Même l’orchestre semblait moins mauvais. C’est dire que ce soir là un miracle avait lieu dans la salle.
Et voilà mon billet matinal! Ah, quel délice! Et j’ose même espérer quelque chose du côté de Diamants….! 🙂
Il y aura bien un billet sur Diamants, Valérie. Mais je crains bien qu’il vous faille patienter jusqu’à vendredi 🤗
Ah, formidable! En attendant, je relirai avec délectation Emeraudes et Rubis! 🙂
Merci pour ce billet !
Je regrette de ne pas avoir vu Francois Alu et Hanna O’Neill!
J’ai eu de la peine pour Leonore Baulac et Paul Marque qui avait l’air de ne pas y arriver. Ils avaient l’air coincé dans une pièce qui ne leur ressemble pas. Même s’ils étaient techniquement très bon.

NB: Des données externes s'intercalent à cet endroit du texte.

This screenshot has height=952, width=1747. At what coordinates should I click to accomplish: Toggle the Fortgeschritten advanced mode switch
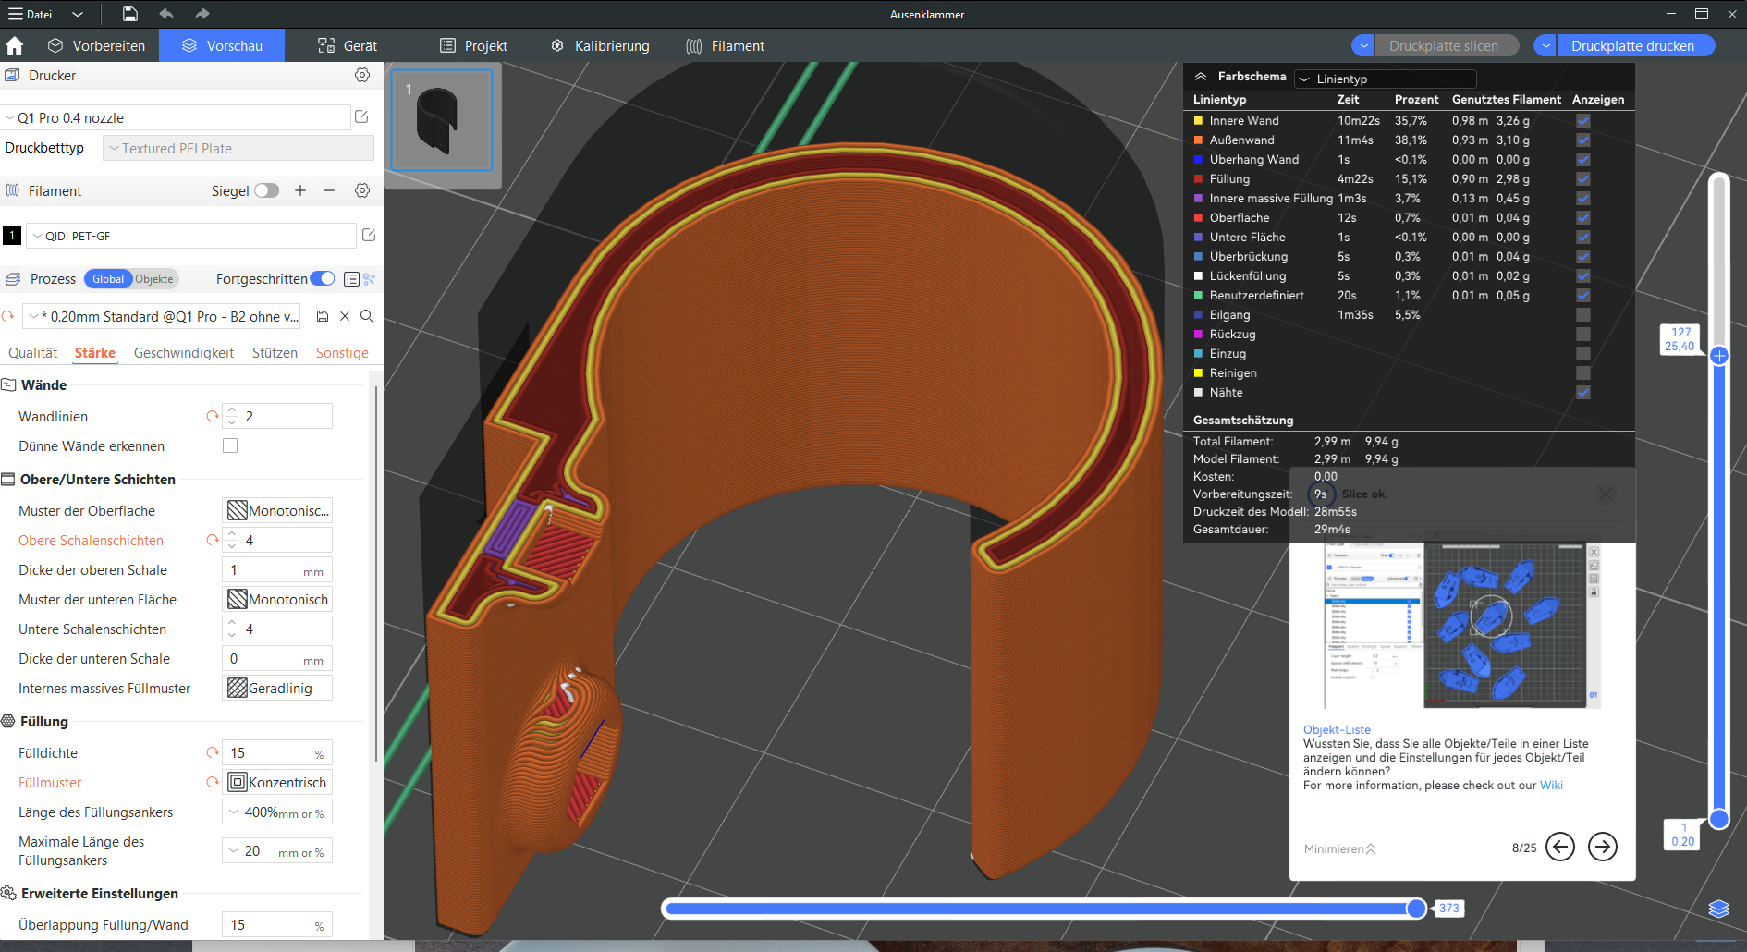pyautogui.click(x=323, y=278)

Au contraire, quel bonheur J’ai eu de voir 3 jeunes se lancer. Pablo Legasa, Silvia St Martin et Roxane Stojanov n’ont pas eu cette perfection mais la joie de danser, le jeu de scène et un côté « on s’encanaille » qui m’ont transporté
Merci pour ce retour. L’une d’entre nous a vu la distribution avec Legasa mais n’a pas eu le loisir d’écrire dessus. Nous avions eu un retour mitigé de la matinée du 7 (sans doute celle que vous avez vu puisque Roxane Stojanov faisait la grande soliste) mais le 11, le danseur a vraiment emporté la salle (c’était Ida Viinkikoski qui était grande soliste).